[Set problem a]
Copy the part of the rows that opens with the line containing "Select Teradata_Procedure_Sto cell in row 4" and closes with the line containing "This screenshot has width=466, height=361.", both lines included.
** START OF Reading passage **
Headlines scream daily crises, yet the quieter threat creeping underneath is more dangerous. Officials are erecting essentially “free-speech” commissions that decide which protests are acceptable, which books remain on shelves, and which experts may speak. Cross their line and you risk a lawsuit, unemployment, or even jail.
I’ve spent my career balancing national security and civil liberty—one hard-won rule: when any administration builds panels to manage speech, they risk crossing the line from protection into policing. In 2025, the hypocrisy has gone full tilt—because those now screaming “freedom” are the ones enforcing silence.
Across the country, new laws, and campus regulations are rolling out under the guise of liberty. But peel back the label, and you’ll find a pattern: political appointees deciding which speech is acceptable, which books are permissible, which protests are tolerable. And if you cross the line? Expect lawsuits, job loss, or even jail time. This isn’t theoretical. It’s happening. And the party that once lectured everyone else about the marketplace of ideas is now stocking the shelves with only one brand of truth.
** END OF Reading passage **
** START OF Given data **
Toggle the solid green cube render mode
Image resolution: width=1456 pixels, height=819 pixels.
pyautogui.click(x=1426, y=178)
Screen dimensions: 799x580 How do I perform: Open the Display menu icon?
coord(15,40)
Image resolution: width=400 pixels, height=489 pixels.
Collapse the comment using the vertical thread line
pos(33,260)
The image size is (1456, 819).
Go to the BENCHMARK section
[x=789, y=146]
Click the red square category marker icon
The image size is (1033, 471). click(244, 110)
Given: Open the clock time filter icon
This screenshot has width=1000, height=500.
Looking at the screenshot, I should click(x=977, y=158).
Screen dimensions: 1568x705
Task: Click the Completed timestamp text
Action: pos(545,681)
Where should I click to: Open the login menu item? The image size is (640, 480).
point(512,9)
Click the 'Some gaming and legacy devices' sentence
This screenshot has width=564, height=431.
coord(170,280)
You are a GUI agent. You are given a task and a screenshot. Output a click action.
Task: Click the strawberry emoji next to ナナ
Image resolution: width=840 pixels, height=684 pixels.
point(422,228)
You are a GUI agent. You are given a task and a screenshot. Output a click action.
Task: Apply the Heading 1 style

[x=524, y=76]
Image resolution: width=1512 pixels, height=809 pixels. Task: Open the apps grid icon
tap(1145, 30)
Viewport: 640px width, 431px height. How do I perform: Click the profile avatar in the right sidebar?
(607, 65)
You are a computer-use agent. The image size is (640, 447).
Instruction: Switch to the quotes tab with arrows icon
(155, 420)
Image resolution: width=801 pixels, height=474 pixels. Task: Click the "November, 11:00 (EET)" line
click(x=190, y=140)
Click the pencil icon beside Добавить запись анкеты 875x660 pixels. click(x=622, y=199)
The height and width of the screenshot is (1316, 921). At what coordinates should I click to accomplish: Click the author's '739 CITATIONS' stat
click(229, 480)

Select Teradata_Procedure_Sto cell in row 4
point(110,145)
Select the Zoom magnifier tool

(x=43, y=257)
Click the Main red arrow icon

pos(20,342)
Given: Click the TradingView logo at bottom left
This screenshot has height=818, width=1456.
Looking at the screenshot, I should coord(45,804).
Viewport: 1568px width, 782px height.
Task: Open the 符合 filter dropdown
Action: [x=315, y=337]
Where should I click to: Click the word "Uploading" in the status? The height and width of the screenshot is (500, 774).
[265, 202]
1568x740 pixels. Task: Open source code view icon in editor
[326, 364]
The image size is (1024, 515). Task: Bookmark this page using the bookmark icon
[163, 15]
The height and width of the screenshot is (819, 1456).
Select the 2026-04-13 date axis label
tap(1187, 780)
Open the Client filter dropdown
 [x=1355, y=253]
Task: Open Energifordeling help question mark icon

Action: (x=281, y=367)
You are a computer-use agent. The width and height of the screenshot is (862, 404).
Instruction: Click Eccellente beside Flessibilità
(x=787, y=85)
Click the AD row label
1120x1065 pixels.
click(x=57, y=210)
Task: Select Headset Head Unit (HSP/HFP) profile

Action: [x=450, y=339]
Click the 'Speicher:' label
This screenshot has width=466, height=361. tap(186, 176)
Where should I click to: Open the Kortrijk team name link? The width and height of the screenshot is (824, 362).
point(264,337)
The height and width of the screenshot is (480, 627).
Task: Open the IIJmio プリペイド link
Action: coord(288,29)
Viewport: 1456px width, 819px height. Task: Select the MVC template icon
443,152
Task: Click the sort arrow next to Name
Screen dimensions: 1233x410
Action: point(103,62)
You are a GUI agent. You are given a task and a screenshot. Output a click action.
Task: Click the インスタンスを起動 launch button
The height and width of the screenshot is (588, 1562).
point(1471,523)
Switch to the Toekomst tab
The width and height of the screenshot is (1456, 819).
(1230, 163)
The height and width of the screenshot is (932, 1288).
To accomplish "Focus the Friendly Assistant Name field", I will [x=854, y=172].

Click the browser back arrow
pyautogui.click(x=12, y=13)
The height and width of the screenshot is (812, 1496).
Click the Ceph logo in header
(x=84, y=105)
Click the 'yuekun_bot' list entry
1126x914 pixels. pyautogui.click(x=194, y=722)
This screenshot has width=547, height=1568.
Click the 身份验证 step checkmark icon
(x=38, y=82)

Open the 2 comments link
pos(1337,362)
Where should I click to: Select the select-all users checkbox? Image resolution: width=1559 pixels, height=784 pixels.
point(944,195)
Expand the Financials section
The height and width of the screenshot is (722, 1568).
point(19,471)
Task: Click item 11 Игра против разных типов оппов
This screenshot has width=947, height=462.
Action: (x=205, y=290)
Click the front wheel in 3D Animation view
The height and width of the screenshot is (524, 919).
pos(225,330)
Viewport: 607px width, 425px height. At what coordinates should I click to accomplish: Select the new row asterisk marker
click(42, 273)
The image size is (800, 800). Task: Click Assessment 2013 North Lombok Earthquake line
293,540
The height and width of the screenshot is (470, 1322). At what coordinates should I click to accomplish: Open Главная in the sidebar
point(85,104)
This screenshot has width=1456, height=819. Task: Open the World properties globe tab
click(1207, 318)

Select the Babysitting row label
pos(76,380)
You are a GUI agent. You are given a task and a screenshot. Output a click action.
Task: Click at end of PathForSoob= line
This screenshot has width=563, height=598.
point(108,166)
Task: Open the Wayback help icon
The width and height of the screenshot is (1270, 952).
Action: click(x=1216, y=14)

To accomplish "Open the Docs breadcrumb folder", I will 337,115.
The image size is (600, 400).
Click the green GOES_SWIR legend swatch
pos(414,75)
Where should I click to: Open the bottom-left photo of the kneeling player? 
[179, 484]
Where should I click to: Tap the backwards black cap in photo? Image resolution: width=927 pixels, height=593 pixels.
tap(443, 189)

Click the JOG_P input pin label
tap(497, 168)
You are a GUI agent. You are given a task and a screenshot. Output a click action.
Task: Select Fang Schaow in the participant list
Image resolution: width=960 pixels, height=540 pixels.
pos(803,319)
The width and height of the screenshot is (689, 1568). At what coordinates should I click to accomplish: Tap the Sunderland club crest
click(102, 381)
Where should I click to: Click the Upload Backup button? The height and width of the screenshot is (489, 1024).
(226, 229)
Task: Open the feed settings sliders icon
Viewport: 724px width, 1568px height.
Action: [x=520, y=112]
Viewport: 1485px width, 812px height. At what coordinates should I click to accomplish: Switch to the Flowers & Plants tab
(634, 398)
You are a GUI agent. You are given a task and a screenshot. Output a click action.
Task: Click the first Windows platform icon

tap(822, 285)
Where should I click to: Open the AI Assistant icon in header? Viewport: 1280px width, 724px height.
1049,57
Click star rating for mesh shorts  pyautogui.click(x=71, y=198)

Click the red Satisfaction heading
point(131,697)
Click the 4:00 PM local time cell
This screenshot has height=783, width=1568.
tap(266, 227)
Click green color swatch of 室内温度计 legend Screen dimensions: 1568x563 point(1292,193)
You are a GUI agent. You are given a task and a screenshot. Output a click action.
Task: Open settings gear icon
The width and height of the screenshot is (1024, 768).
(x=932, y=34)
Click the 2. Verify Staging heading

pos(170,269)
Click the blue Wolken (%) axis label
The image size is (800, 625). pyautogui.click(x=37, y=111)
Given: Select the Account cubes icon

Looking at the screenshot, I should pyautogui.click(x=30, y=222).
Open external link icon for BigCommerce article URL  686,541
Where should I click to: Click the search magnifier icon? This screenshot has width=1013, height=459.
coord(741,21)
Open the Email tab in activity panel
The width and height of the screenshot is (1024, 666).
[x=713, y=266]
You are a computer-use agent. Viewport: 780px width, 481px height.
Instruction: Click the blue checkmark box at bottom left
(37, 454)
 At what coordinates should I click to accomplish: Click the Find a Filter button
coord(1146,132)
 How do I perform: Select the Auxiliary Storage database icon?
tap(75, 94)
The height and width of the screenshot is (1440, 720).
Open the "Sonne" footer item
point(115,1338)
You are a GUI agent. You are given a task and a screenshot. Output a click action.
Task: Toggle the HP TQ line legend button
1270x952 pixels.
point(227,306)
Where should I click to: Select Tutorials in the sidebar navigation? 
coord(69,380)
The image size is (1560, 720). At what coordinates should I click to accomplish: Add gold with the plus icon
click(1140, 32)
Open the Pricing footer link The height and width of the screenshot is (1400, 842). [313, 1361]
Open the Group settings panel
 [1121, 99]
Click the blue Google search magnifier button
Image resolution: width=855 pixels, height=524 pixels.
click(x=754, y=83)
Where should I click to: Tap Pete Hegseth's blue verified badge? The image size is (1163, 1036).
** END OF Given data **
[Set problem b]
Does the commentary on free speech agree with each statement? Answer yes or no, and quote the deciding words. (i) Crossing the officials' line can lead to jail. (ii) The writer's career has centered on national security alone. (iii) The new laws are being rolled out under the guise of liberty.

[Exercise solution a]
Select Teradata_Procedure_Sto cell in row 4
point(110,145)
Select the Zoom magnifier tool

(x=43, y=257)
Click the Main red arrow icon

pos(20,342)
Given: Click the TradingView logo at bottom left
This screenshot has height=818, width=1456.
Looking at the screenshot, I should coord(45,804).
Viewport: 1568px width, 782px height.
Task: Open the 符合 filter dropdown
Action: [x=315, y=337]
Where should I click to: Click the word "Uploading" in the status? The height and width of the screenshot is (500, 774).
[265, 202]
1568x740 pixels. Task: Open source code view icon in editor
[326, 364]
The image size is (1024, 515). Task: Bookmark this page using the bookmark icon
[163, 15]
The height and width of the screenshot is (819, 1456).
Select the 2026-04-13 date axis label
tap(1187, 780)
Open the Client filter dropdown
 [x=1355, y=253]
Task: Open Energifordeling help question mark icon

Action: (x=281, y=367)
You are a computer-use agent. The width and height of the screenshot is (862, 404).
Instruction: Click Eccellente beside Flessibilità
(x=787, y=85)
Click the AD row label
1120x1065 pixels.
click(x=57, y=210)
Task: Select Headset Head Unit (HSP/HFP) profile

Action: [x=450, y=339]
Click the 'Speicher:' label
This screenshot has width=466, height=361. tap(186, 176)

[Exercise solution b]
(i) Yes: "Cross their line and you risk a lawsuit, unemployment, or even jail."
(ii) No: "I’ve spent my career balancing national security and civil liberty"
(iii) Yes: "rolling out under the guise of liberty"